## Written problem
Reproduce the following listing line for line, with no changes.

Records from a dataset
-- Begin --

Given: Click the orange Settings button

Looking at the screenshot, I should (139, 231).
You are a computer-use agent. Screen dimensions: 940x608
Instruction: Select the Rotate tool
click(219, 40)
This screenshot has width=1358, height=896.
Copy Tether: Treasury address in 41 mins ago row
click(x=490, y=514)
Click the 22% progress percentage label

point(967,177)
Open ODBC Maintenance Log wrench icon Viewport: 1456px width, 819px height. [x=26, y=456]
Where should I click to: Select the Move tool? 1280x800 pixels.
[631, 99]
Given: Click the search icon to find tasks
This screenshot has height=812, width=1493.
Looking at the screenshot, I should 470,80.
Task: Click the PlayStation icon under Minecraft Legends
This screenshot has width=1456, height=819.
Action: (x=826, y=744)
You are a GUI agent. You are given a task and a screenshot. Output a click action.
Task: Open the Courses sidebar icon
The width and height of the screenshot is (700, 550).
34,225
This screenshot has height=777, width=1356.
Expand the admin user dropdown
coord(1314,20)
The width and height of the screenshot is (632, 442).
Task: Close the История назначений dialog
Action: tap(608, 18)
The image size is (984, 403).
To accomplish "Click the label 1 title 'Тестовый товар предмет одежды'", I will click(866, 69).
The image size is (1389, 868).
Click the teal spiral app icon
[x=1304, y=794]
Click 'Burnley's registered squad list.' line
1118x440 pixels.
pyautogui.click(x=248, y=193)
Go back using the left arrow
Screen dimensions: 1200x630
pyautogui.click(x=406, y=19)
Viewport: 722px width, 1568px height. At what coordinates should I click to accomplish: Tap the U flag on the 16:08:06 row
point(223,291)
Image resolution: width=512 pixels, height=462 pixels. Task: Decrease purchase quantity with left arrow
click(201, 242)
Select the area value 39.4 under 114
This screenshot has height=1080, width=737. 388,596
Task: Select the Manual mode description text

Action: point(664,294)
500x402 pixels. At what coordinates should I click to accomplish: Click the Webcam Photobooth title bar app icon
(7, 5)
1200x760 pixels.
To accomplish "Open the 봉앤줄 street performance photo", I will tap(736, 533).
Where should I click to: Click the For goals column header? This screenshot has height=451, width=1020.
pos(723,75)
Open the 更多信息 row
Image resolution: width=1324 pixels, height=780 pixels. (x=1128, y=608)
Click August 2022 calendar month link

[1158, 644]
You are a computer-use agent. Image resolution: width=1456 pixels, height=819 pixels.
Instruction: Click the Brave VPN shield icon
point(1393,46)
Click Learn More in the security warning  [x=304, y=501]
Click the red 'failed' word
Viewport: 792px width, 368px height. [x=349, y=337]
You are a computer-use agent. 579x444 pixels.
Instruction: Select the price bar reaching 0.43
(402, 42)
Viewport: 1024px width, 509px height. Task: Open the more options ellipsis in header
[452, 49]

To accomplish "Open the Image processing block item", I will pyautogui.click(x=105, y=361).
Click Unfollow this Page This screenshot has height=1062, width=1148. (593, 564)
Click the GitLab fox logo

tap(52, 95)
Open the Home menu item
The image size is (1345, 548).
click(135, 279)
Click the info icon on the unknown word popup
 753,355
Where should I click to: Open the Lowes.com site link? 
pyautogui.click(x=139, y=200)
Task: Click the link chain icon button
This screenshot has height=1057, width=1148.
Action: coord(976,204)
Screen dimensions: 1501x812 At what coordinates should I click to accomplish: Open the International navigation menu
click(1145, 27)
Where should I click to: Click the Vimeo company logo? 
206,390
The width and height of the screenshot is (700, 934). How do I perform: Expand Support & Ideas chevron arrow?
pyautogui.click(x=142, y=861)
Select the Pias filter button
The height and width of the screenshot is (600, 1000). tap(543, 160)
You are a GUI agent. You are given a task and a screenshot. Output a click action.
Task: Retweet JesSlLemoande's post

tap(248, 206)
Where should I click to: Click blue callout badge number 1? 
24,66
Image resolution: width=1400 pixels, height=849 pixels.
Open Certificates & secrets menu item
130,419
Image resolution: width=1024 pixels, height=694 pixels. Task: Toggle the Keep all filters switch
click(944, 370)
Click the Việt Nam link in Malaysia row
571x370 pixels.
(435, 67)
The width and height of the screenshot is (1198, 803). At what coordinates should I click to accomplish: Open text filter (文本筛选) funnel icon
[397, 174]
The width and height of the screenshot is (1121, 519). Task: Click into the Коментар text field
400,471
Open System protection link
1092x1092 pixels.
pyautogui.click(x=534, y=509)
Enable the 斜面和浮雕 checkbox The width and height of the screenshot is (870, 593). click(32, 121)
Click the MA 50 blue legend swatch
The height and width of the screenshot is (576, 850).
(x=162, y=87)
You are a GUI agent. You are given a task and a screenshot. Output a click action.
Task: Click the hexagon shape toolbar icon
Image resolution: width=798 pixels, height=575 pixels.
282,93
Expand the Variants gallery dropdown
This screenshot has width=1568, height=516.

-- End --

## Task response
Given: Click the orange Settings button

Looking at the screenshot, I should (139, 231).
You are a computer-use agent. Screen dimensions: 940x608
Instruction: Select the Rotate tool
click(219, 40)
This screenshot has width=1358, height=896.
Copy Tether: Treasury address in 41 mins ago row
click(x=490, y=514)
Click the 22% progress percentage label

point(967,177)
Open ODBC Maintenance Log wrench icon Viewport: 1456px width, 819px height. [x=26, y=456]
Where should I click to: Select the Move tool? 1280x800 pixels.
[631, 99]
Given: Click the search icon to find tasks
This screenshot has height=812, width=1493.
Looking at the screenshot, I should 470,80.
Task: Click the PlayStation icon under Minecraft Legends
This screenshot has width=1456, height=819.
Action: (x=826, y=744)
You are a GUI agent. You are given a task and a screenshot. Output a click action.
Task: Open the Courses sidebar icon
The width and height of the screenshot is (700, 550).
34,225
This screenshot has height=777, width=1356.
Expand the admin user dropdown
coord(1314,20)
The width and height of the screenshot is (632, 442).
Task: Close the История назначений dialog
Action: tap(608, 18)
The image size is (984, 403).
To accomplish "Click the label 1 title 'Тестовый товар предмет одежды'", I will click(866, 69).
The image size is (1389, 868).
Click the teal spiral app icon
[x=1304, y=794]
Click 'Burnley's registered squad list.' line
1118x440 pixels.
pyautogui.click(x=248, y=193)
Go back using the left arrow
Screen dimensions: 1200x630
pyautogui.click(x=406, y=19)
Viewport: 722px width, 1568px height. At what coordinates should I click to accomplish: Tap the U flag on the 16:08:06 row
point(223,291)
Image resolution: width=512 pixels, height=462 pixels. Task: Decrease purchase quantity with left arrow
click(201, 242)
Select the area value 39.4 under 114
This screenshot has height=1080, width=737. 388,596
Task: Select the Manual mode description text

Action: point(664,294)
500x402 pixels. At what coordinates should I click to accomplish: Click the Webcam Photobooth title bar app icon
(7, 5)
1200x760 pixels.
To accomplish "Open the 봉앤줄 street performance photo", I will tap(736, 533).
Where should I click to: Click the For goals column header? This screenshot has height=451, width=1020.
pos(723,75)
Open the 更多信息 row
Image resolution: width=1324 pixels, height=780 pixels. (x=1128, y=608)
Click August 2022 calendar month link

[1158, 644]
You are a computer-use agent. Image resolution: width=1456 pixels, height=819 pixels.
Instruction: Click the Brave VPN shield icon
point(1393,46)
Click Learn More in the security warning  [x=304, y=501]
Click the red 'failed' word
Viewport: 792px width, 368px height. [x=349, y=337]
You are a computer-use agent. 579x444 pixels.
Instruction: Select the price bar reaching 0.43
(402, 42)
Viewport: 1024px width, 509px height. Task: Open the more options ellipsis in header
[452, 49]

To accomplish "Open the Image processing block item", I will pyautogui.click(x=105, y=361).
Click Unfollow this Page This screenshot has height=1062, width=1148. (593, 564)
Click the GitLab fox logo

tap(52, 95)
Open the Home menu item
The image size is (1345, 548).
click(135, 279)
Click the info icon on the unknown word popup
 753,355
Where should I click to: Open the Lowes.com site link? 
pyautogui.click(x=139, y=200)
Task: Click the link chain icon button
This screenshot has height=1057, width=1148.
Action: coord(976,204)
Screen dimensions: 1501x812 At what coordinates should I click to accomplish: Open the International navigation menu
click(1145, 27)
Where should I click to: Click the Vimeo company logo? 
206,390
The width and height of the screenshot is (700, 934). How do I perform: Expand Support & Ideas chevron arrow?
pyautogui.click(x=142, y=861)
Select the Pias filter button
The height and width of the screenshot is (600, 1000). tap(543, 160)
You are a GUI agent. You are given a task and a screenshot. Output a click action.
Task: Retweet JesSlLemoande's post

tap(248, 206)
Where should I click to: Click blue callout badge number 1? 
24,66
Image resolution: width=1400 pixels, height=849 pixels.
Open Certificates & secrets menu item
130,419
Image resolution: width=1024 pixels, height=694 pixels. Task: Toggle the Keep all filters switch
click(944, 370)
Click the Việt Nam link in Malaysia row
571x370 pixels.
(435, 67)
The width and height of the screenshot is (1198, 803). At what coordinates should I click to accomplish: Open text filter (文本筛选) funnel icon
[397, 174]
The width and height of the screenshot is (1121, 519). Task: Click into the Коментар text field
400,471
Open System protection link
1092x1092 pixels.
pyautogui.click(x=534, y=509)
Enable the 斜面和浮雕 checkbox The width and height of the screenshot is (870, 593). click(32, 121)
Click the MA 50 blue legend swatch
The height and width of the screenshot is (576, 850).
(x=162, y=87)
You are a GUI agent. You are given a task and a screenshot. Output a click action.
Task: Click the hexagon shape toolbar icon
Image resolution: width=798 pixels, height=575 pixels.
282,93
Expand the Variants gallery dropdown
This screenshot has width=1568, height=516.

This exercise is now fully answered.